L’Autre et la dépossession de soi

Des rites d’entrée orchestrent  » la mort initiatique  » de celui qui est décidé à revivre. En conflit avec la conscience d’autrui, l’être effectue une singulière descente aux enfers, créant une relation asymétrique. Il lui faut affronter l’épreuve majeure de la peur afin de s’ouvrir à un nouveau plan de l’existence, conditionné par la révélation presque simultanée de la sexualité, de la mort et du sacré. La construction pyramidale du journal intime de Roger retrace, par intermittence, la montée du sentiment de peur jusqu’à son paroxysme. La menace de la guerre est omniprésente. Roger craint d’être mobilisé19 et Karin le supplie de demeurer auprès d’elle.

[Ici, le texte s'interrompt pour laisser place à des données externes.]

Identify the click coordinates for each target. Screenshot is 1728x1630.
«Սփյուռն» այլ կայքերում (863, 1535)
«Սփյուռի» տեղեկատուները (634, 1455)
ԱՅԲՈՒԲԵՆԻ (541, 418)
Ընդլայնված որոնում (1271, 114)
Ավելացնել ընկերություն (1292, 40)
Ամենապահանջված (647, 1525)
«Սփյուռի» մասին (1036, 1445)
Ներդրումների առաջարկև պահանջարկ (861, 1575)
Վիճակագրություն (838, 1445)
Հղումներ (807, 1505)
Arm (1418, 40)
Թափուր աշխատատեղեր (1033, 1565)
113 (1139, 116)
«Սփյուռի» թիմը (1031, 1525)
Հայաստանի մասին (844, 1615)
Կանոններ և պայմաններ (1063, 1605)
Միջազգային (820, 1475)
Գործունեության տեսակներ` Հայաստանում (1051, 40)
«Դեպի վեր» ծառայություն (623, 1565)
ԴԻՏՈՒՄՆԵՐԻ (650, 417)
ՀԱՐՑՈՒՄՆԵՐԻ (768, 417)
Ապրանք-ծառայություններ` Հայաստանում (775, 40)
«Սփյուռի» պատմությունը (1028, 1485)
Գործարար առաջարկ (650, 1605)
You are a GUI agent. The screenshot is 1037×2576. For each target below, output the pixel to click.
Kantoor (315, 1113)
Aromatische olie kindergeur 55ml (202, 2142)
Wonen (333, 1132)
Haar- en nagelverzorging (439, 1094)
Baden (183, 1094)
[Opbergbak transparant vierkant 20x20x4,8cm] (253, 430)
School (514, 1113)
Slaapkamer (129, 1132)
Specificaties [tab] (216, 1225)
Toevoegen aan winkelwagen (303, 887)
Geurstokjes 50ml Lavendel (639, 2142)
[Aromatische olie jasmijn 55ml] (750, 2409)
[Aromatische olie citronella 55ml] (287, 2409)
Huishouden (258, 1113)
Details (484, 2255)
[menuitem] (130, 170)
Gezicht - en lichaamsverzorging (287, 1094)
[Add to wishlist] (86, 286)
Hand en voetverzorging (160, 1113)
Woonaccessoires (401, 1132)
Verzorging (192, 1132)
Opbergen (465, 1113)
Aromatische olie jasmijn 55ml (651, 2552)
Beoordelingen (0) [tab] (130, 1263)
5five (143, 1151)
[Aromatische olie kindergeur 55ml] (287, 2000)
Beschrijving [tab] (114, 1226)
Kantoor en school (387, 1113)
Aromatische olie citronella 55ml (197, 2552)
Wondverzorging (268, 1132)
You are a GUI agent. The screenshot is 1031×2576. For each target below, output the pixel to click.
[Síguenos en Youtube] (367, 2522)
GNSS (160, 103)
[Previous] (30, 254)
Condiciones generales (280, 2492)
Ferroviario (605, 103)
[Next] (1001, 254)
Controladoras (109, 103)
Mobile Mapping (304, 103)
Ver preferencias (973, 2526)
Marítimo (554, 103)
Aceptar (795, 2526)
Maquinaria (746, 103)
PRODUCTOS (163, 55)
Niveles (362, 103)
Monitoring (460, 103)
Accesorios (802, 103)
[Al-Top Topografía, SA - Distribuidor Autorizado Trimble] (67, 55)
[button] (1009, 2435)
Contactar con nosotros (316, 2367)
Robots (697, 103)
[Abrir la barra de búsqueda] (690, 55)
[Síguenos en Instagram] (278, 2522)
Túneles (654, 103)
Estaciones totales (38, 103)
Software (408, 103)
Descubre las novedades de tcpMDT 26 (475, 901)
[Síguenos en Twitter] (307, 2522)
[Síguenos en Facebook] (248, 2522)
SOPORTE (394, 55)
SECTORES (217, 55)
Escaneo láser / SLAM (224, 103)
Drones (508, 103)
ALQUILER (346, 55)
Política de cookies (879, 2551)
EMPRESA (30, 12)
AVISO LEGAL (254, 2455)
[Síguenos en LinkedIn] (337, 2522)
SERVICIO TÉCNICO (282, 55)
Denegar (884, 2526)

Radio 20, titres des journaux 21 ,tour du Berlingske Tidende 22,tout concourt à marquer son désarroi face à la brutalité de cet événement qui sépare les amants, signifiée par l’interruption soudaine de la rédaction du journal de Roger . « Nous nous quittâmes cependant, le lendemain du jour où les Soviets signèrent leur pacte avec Hitler. » 23 Les symptômes du corps noué se multiplient. Dans le salon de Melle Ott, Roger a « l’impression d’être un animal pris par une patte dans les mâchoires d’un piège. »24 L’image du piège est d’ailleurs récurrente dans l’œuvre. Nonobstant, à chaque fois, Roger analyse les raisons de cette phobie apparemment irraisonnée . « Et d’abord, pourquoi me trouvais-je au Danemark, sinon pour fuir, déjà ? Sans doute, il y avait l’attrait de la chair, il y avait la multitude de têtes blondes, mais comme le désir cadrait bien avec une horreur viscérale de la mort ! » 25 La répétition réfute tout argument de mauvaise foi : l’être se sent cerné de toutes parts par la mort. La plupart du temps, le personnage est entraîné dans une sorte de vertige, et le corps, fissuré, cache mal l’emprise de l’émotion. Le vertige saisit Karin, à maintes reprises, par exemple lorsqu’elle se sent trahie et appelle la mort de tous ses vœux.26 . La fuite devant l’obstacle n’est autre que le signe d’un écrasement devant l’urgence du monde. L’entrée fascinante et inquiétante dans le  » domaine de la mort  » s’annonce de la sorte. Au cours de ces crises violentes, les êtres rencontrés ne font alors que renvoyer les personnages à eux-mêmes, précipitant leur prise de conscience mais déclenchant également en eux une panique démesurée.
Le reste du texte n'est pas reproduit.